**CHALLENGE A**
In the post about conformance tests, how many new test files does the writer propose for the overload functionality?
**CHALLENGE B**
Quote the post about conformance tests, starting at "We typically wait" and ending at "type checker implementations.".

**ARTICLE**
— start —

We typically wait for a proposed spec change to be accepted by the TC prior to writing conformance tests. In this case, I think it's advisable to write the conformance tests prior to acceptance. This will help us validate the proposed spec changes and tell us if (and to what extent) these changes will be disruptive for existing stubs and current type checker implementations.
I would normally volunteer to write the conformance tests, but in this case I think it would be preferable for someone else to write the tests based on their reading of the spec update. If I write the tests, there's a real possibility that they will match what's in my head but not accurately reflect the letter of the spec. There's also a possibility that I'll miss some important cases in the tests. If someone else writes the tests, they can help identify holes and ambiguities in the spec language.
Is there anyone willing to volunteer to write a draft set of conformance tests for this overload functionality? I'm thinking that there should be four new test files:
overloads_definitions: Tests the rules defined in the "Invalid overload definitions" sectionoverloads_consistency: Tests the rules defined in the "Implementation consistency" sectionoverloads_overlap: Tests the rules defined in the "Overlapping overloads" sectionoverloads_evaluation: Tests the rules defined in the "Overload call evaluation" section
If this is more work than any one person wants to volunteer for, we could split it up.

— end —

**PROVIDED INFORMATION**

— start —

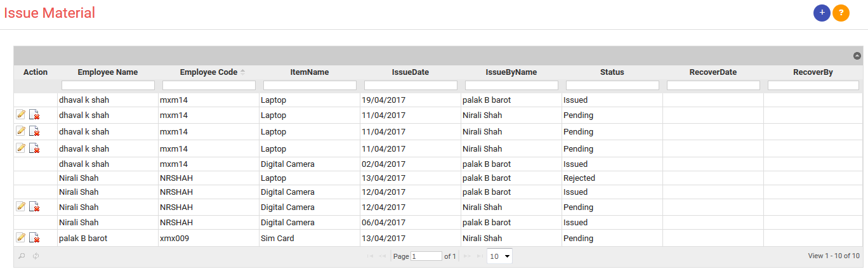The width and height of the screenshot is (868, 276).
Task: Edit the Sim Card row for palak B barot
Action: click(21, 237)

— end —
— start —

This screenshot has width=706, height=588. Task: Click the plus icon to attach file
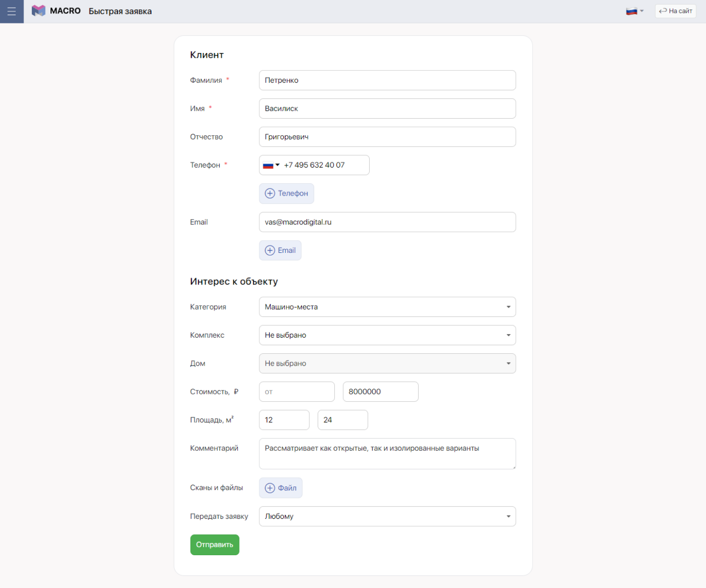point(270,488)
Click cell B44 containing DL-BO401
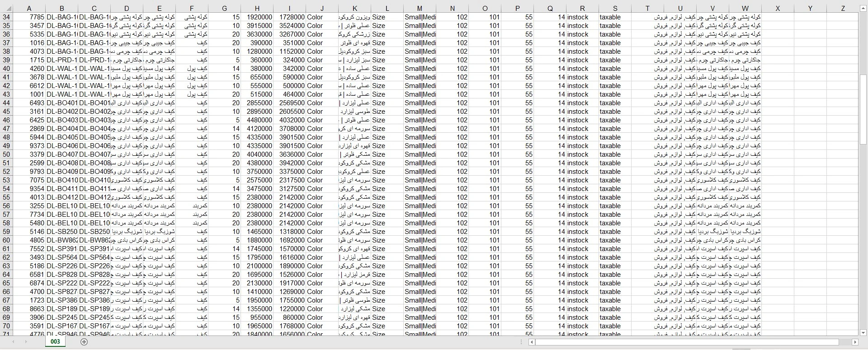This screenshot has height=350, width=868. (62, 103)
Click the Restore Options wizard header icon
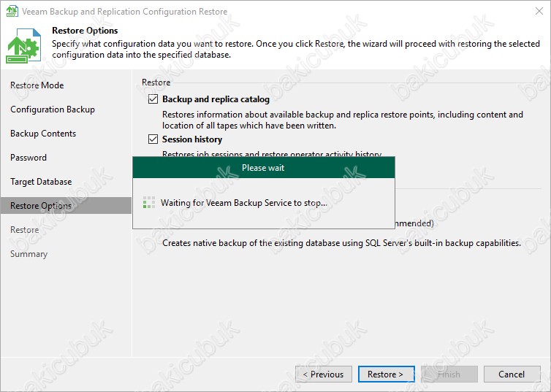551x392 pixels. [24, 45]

— end —

**WRITTEN ANSWER A**
Four.

**WRITTEN ANSWER B**
We typically wait for a proposed spec change to be accepted by the TC prior to writing conformance tests. In this case, I think it's advisable to write the conformance tests prior to acceptance. This will help us validate the proposed spec changes and tell us if (and to what extent) these changes will be disruptive for existing stubs and current type checker implementations.